→ TEXT PASSAGE:

********************

At the same time, the research community is working to understand when these models are safe to use, because deep learning systems can echo back serious human prejudices (11). When models are used to make algorithmic judgments that impact human lives, they can deepen existing inequalities of power. In addition, training titanic learning systems imposes high carbon costs, further straining global ecologies. So we at once celebrate this incredible progress, while also taking a critical view towards technological utopias. Ultimately we design our tools for humans: to sift and revise the semantic maps learned by language models, with the judgement and distinct voice of a human in the loop.

Language models are at the core of the clever, contextually aware assistive writing tools we offer at QuillBot (which are also carefully finetuned on human-curated internal data, and interwoven with additional components and secret ingredients).

But there is a fundamental contradiction for serving these state-of-the-art models in the real world: they are just too big. Billion-parameter scale models need advanced hardware to run, but this hardware isn’t available at the scale of millions of users per day. In addition, massive-scale models impose an outsized strain on the global ecology, with renewable energy infrastructure limited in capacity and low-power electronics not yet widespread. Processing latency is a third serious obstacle, because round trip delays can stretch into multiple seconds and beyond. For all these reasons, the unit economics for delivering moon-sized models to users are unfavorable. And that brings us to the subject of this post: a glimpse at how we gently coax “titanic, truly enormous” models down to merely “very large” sizes through teacher-student compression methods. The procedure we will talk about below is known as sequence level knowledge distillation.

A snippet of our research process

At QuillBot, we sometimes screen training recipes using automatic measures of quality. In this post, we are sharing measurements of English to French translation BLEU scores, across a range of model sizes and finetuning recipes. Translation pairs are taken from a slice of ParaCrawl English-French data composed using some of our internal filters. In this case we are presenting a distillation recipe for a 48.7x reduction in parameter count, and assessing its cost by comparing output translations to a set of references under the measure known as BLEU.

Highlighting prior work

It was not initially clear whether frameworks for knowledge distillation would generalize from vision systems and encoder-only models to the setting of encoder-decoder architectures. For models with decoders, teacher likelihoods at a single position might interact in unexpected ways with aggregate predictions obtained through sequence decoding heuristics. Similarly, exposure bias separating training through teacher forcing versus sequential prediction at inference time might pose challenges to distillation.

These concerns were resolved empirically by Kim and Rush (2016), who demonstrated that word-level distillation (based on cross-entropy over next-token distributions from the teacher model) remains effective even in encoder-decoder models. The authors then present a satisfying sequence-level approach which is even stronger: output sequences generated by a teacher model are simply paired with their respective input sequences and supplied to a student model as pseudolabeled training data. Kim and Rush show that the two methods are synergistic, and filtering candidate teacher outputs helps even more. Below, we focused our tests on the sequence-level methodology.

The second key reference we will highlight is Shleifer and Rush (2020), reporting experiments in compressing summarization models, e.g. DistillBART. These experiments echo other recent work in distillation, leveraging selective initialization of layers and using additional losses to align internal features. But in the setting of English to Romanian translation, sequence-level distillation using pseudolabels actually out-performed these more extensively engineered recipes. Of course the two approaches are likely complementary and could be used in combination. Overall, perhaps because sequence-level approaches lessen the mismatch in train/inference exposure, Shleifer and Rush provide additional evidence that encoder-decoder models can be effectively compressed using teacher output sequences.

********************

→ EXTRACTED INFORMATION:
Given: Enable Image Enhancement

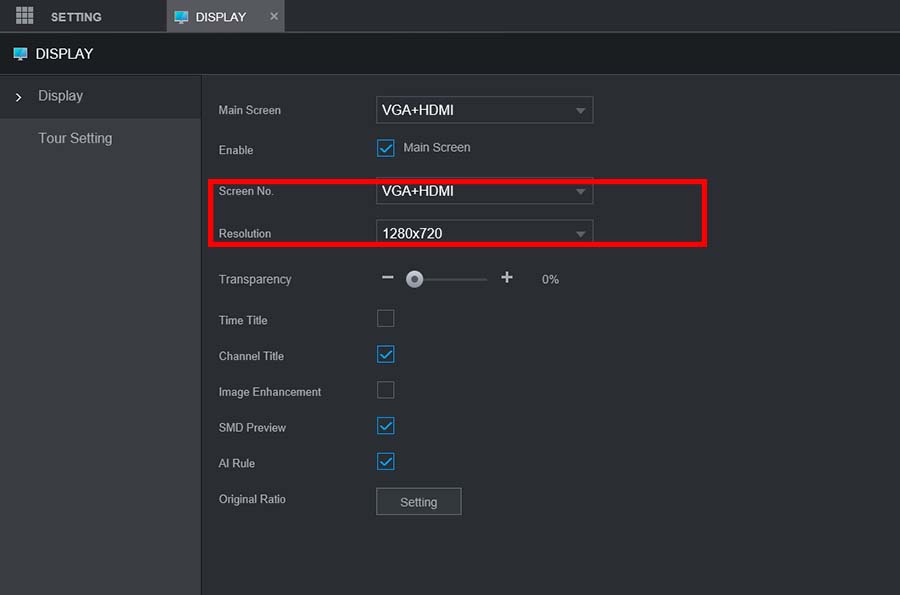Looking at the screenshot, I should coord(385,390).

********************

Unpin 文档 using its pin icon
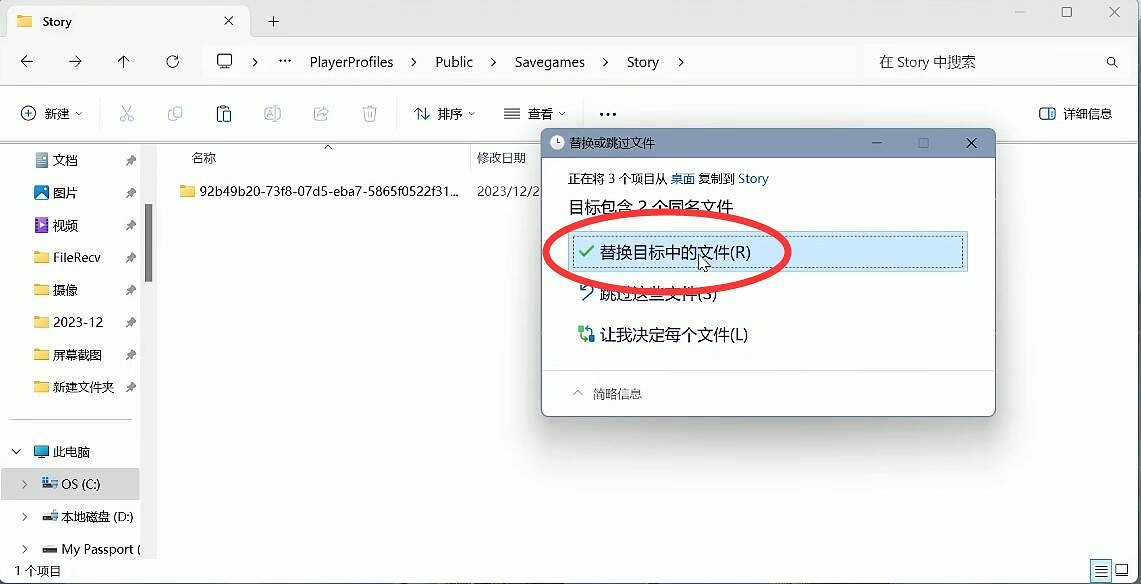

********************

→ WRITTEN INSTRUCTION 1:
Reproduce the stretch of the knowledge distillation post from "These concerns were" through "the sequence-level methodology.", swapping "synergistic" for "complementary".
→ WRITTEN INSTRUCTION 2:
Answer these questions using the knowledge distillation post:
(a) What reduction in parameter count does the presented distillation recipe achieve?
(b) In which translation setting did sequence-level distillation out-perform more extensively engineered recipes?
(c) Which measure is used to compare output translations to a set of references?
→ WRITTEN INSTRUCTION 3:
Continue the knowledge distillation post from the end of its last paragraph.

→ REPLY 1:
These concerns were resolved empirically by Kim and Rush (2016), who demonstrated that word-level distillation (based on cross-entropy over next-token distributions from the teacher model) remains effective even in encoder-decoder models. The authors then present a satisfying sequence-level approach which is even stronger: output sequences generated by a teacher model are simply paired with their respective input sequences and supplied to a student model as pseudolabeled training data. Kim and Rush show that the two methods are complementary, and filtering candidate teacher outputs helps even more. Below, we focused our tests on the sequence-level methodology.

→ REPLY 2:
(a) A 48.7x reduction.
(b) English to Romanian translation.
(c) BLEU.

→ REPLY 3:
The references above provide strong guidance for designing sequence-level distillation recipes, but in any particular application, a number of design choices remain. We set out to measure whether our implementations and extensions of these distillation recipes would be equally effective, and we share some of these results below.

We hypothesize that the problem of translation is closely related to monolingual paraphrasing, which both necessitate close semantic alignment across model inputs and outputs. English to French translation was included in the pretraining regimen for the original models via WMT2014 data. We imposed a domain shift relative to the original pretraining data, using a selection from ParaCrawl En-Fr screened using in-house filters and sampled down to 300k pairs. A second training set was obtained by further subsampling the data to 30k pairs, to test the impact of training data abundance.

Performance was assessed with the BLEU score, using the SacreBLEU implementation. The test set was composed of 1000 labeled pairs, partitioned into five splits to monitor test variability. We carried out the following experiments:

(1) baseline translation BLEU

(2) translation BLEU after finetuning

(3) translation BLEU after 50x parameter compression through distillation

Figure.  Summary of experiments.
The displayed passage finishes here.